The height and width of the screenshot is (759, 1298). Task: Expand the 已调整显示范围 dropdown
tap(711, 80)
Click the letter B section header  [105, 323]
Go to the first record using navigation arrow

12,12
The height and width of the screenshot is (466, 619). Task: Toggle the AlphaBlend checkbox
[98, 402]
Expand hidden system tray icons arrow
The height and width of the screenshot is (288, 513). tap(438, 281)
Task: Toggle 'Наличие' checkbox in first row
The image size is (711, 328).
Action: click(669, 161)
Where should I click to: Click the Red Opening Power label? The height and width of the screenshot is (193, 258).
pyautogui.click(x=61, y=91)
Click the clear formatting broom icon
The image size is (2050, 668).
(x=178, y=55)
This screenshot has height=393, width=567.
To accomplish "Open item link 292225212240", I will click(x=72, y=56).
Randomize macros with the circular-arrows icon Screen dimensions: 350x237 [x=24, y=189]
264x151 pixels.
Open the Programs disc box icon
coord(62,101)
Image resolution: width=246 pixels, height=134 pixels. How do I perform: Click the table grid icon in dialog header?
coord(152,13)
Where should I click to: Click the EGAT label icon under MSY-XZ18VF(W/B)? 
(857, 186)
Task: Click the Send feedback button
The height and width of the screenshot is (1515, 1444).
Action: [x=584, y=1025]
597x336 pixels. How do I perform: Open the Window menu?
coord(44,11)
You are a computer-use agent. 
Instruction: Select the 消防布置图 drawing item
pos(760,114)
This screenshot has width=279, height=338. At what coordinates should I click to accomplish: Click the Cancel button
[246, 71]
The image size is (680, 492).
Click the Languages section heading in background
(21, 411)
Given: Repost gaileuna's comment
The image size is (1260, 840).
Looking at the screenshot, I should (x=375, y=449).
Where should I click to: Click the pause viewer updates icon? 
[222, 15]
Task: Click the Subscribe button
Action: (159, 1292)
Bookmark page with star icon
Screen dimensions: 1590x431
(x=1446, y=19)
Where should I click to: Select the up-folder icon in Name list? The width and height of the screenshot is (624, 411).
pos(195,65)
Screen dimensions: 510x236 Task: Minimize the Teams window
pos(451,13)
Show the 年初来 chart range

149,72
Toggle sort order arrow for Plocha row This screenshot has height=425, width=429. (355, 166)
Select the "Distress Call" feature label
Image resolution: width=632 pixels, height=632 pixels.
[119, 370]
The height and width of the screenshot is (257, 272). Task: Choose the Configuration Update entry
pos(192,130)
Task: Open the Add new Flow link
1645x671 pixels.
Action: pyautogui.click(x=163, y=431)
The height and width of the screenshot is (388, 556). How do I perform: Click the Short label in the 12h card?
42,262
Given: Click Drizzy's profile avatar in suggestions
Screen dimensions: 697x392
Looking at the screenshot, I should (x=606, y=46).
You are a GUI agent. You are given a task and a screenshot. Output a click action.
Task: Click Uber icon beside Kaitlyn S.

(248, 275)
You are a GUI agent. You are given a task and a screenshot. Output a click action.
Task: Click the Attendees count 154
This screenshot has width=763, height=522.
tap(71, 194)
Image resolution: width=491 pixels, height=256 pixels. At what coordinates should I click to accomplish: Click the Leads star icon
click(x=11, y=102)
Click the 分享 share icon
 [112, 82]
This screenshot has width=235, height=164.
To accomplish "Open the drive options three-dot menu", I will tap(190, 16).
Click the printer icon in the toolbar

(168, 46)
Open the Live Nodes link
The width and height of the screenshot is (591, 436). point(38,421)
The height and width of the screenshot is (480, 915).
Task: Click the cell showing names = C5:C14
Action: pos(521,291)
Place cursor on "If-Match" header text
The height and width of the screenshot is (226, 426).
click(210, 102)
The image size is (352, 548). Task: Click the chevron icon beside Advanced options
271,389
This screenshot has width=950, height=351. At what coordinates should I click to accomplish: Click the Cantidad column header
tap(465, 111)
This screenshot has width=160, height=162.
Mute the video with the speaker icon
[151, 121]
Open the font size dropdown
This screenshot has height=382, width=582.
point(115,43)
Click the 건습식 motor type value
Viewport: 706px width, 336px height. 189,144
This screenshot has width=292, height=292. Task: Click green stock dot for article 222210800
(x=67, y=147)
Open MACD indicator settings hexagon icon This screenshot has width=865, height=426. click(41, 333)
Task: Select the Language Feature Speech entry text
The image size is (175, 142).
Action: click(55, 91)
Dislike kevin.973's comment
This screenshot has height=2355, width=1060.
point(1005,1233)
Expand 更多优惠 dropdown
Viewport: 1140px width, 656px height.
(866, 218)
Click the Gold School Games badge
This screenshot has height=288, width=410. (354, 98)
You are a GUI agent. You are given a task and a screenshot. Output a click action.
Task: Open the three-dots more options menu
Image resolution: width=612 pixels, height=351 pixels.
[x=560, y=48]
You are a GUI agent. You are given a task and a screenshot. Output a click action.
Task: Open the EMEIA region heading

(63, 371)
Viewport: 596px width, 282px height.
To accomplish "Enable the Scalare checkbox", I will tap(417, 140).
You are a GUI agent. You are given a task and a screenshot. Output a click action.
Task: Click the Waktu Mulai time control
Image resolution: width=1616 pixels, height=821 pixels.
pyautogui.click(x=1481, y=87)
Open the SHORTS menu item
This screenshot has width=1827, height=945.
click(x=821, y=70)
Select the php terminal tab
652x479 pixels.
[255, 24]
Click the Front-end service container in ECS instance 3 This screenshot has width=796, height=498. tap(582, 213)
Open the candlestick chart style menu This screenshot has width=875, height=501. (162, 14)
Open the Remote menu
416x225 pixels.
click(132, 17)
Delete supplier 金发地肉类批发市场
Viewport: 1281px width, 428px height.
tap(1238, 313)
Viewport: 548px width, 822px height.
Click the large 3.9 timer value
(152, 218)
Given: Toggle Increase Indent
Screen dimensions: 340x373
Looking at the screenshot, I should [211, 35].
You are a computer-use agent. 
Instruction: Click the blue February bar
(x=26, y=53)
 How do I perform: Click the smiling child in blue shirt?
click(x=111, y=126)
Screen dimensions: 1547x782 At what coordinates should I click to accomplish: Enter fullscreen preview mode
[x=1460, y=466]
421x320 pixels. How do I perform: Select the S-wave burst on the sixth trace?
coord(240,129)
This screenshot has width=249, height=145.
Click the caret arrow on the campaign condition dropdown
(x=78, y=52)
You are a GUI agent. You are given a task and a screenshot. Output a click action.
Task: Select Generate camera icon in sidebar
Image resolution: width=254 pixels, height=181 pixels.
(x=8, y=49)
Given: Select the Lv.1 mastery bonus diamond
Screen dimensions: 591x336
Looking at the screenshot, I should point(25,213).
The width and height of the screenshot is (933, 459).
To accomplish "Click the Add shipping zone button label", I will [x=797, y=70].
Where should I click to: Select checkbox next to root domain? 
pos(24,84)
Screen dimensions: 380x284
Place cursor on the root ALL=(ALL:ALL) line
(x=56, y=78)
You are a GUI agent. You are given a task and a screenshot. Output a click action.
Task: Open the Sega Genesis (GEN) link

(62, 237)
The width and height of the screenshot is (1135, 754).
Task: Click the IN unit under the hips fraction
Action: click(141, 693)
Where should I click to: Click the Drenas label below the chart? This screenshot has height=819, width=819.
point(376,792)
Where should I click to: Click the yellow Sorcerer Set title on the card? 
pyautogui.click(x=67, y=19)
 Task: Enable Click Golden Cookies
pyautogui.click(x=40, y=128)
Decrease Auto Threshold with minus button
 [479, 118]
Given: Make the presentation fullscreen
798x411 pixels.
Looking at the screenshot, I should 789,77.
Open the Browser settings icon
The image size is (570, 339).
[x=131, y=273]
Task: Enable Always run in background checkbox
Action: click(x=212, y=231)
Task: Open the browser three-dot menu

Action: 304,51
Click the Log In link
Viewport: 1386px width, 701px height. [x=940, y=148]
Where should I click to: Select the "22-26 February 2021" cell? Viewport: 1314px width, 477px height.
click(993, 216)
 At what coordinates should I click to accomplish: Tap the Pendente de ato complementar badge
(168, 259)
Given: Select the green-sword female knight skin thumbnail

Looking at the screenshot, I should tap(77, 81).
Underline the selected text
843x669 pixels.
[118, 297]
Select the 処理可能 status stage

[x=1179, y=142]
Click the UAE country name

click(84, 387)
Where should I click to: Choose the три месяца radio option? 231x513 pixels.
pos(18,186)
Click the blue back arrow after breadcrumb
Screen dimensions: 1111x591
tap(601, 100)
* * * *
Problem:
Word for word, retype the lines from the one containing "Given: Make the presentation fullscreen" through the final line of the data, including both ends and nothing more.

Output for this task:
Given: Make the presentation fullscreen
798x411 pixels.
Looking at the screenshot, I should 789,77.
Open the Browser settings icon
The image size is (570, 339).
[x=131, y=273]
Task: Enable Always run in background checkbox
Action: click(x=212, y=231)
Task: Open the browser three-dot menu

Action: 304,51
Click the Log In link
Viewport: 1386px width, 701px height. [x=940, y=148]
Where should I click to: Select the "22-26 February 2021" cell? Viewport: 1314px width, 477px height.
click(993, 216)
 At what coordinates should I click to accomplish: Tap the Pendente de ato complementar badge
(168, 259)
Given: Select the green-sword female knight skin thumbnail

Looking at the screenshot, I should tap(77, 81).
Underline the selected text
843x669 pixels.
[118, 297]
Select the 処理可能 status stage

[x=1179, y=142]
Click the UAE country name

click(84, 387)
Where should I click to: Choose the три месяца radio option? 231x513 pixels.
pos(18,186)
Click the blue back arrow after breadcrumb
Screen dimensions: 1111x591
tap(601, 100)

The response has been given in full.